The committee for NFPA 1500 acted on a public proposal, submitted by Gist, which removed CISD from Chapter 12 and made only minor mention of it in the chapter annex. Committee members believed, based on the research and data they had before them, as well from their own experiences, that a different approach was needed to address fire department members and how the occupation could impact them. The CISD could be too intense for some responders, they said, arguing that a lower-key, more open-ended approach such as the “after-action review” would work better for more people.

The proposal drew sharp criticism from supporters of the CISD approach, but the committee was not swayed.

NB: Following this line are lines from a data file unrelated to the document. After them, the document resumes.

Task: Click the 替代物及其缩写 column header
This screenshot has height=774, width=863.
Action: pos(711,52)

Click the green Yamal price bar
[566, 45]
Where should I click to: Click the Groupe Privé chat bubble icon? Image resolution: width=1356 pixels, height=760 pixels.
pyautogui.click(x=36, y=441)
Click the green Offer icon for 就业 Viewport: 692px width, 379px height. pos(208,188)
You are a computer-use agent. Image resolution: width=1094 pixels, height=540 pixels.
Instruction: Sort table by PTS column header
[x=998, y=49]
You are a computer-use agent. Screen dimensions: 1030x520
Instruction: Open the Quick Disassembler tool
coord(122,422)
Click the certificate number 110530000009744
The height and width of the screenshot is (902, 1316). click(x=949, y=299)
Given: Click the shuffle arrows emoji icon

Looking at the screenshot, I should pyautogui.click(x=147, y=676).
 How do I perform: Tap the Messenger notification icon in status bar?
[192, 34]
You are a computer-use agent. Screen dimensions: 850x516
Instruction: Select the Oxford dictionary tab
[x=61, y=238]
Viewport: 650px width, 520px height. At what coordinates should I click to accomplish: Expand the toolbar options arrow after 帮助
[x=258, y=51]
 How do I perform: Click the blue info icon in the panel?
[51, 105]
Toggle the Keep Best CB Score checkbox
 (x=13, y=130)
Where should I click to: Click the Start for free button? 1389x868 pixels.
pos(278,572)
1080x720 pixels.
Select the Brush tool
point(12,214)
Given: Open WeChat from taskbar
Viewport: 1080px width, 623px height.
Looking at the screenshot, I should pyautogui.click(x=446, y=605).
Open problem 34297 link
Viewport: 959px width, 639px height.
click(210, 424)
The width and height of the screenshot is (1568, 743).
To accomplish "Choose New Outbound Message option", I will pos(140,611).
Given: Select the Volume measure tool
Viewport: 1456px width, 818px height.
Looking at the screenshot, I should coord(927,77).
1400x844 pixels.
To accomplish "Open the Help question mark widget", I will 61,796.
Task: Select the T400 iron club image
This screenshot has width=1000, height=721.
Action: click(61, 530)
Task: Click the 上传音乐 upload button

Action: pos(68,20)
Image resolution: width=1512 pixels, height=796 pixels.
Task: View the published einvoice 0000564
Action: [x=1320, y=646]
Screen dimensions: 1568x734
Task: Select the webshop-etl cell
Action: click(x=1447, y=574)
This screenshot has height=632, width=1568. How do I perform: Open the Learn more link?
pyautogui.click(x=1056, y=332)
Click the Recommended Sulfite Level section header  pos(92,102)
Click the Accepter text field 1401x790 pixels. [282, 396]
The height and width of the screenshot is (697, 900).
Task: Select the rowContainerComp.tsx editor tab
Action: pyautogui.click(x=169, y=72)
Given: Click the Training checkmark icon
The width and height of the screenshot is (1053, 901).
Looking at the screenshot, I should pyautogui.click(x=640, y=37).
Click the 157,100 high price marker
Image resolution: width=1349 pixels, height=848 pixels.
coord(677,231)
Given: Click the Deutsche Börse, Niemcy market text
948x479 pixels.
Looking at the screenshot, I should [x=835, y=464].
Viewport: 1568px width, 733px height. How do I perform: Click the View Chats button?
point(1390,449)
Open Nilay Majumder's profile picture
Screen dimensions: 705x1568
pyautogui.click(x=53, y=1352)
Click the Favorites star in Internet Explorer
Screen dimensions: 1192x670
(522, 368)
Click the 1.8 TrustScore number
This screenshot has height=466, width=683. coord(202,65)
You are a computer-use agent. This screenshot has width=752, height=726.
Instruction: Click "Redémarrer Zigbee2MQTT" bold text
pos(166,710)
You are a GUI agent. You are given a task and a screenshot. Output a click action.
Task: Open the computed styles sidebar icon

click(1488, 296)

The revised text in Chapter 12 focuses on the use of professional services when addressing exposure to atypical stressful events and moves away from the debriefing model as a requirement or desirable intervention.

The NFFF, meanwhile, is busy on a number of fronts. In addition to planning a conference on behavioral health screening, the organization is preparing an industry-wide outreach campaign based on the acronym “ACT”—Ask, Care, Take, a variation of the U.S. Army’s “ACE” program, for Ask, Care, Escort—emphasizing the need to take action to assist emergency responders in need of help. This summer, it plans to launch the first PocketPeer web/app program, funded by an AFG grant, that combines web training in motivational interviewing—essentially, how to get a person in need to act on a referral—with information on recognizing suicidality and resources to link that person with effective sources of professional care. NFFF has applied for another AFG grant for a second PocketPeer web/app program to address stigma issues and promote help-seeking among responders.)

Later this year, NFFF plans to contribute additional information regarding suicide and intervention to the “Helping Heroes” site,, created to provide behavioral health professionals working with firefighters with resources to learn the best evidence-based treatment techniques for conditions affecting the fire service. 

Efforts by the NFFF, NFPA, and many others suggest a new openness to addressing behavioral health issues, and that troubled emergency responders need not suffer silently or in isolation. Even so, and despite the wealth of new resources at their disposal, some incidents can be especially difficult for emergency responders to handle—like the suicide of one of their own. After the death of Kyle Ienn, the up-and-coming Nebraska fire chief, a CISD team arrived to assist members of the hard-hit department. Joe Eischeid, the assistant chief at the time of Ienn’s death, makes it clear how tough it can be to recover from emotional wounds. “Two years later,” he says, “we still have members who are struggling.”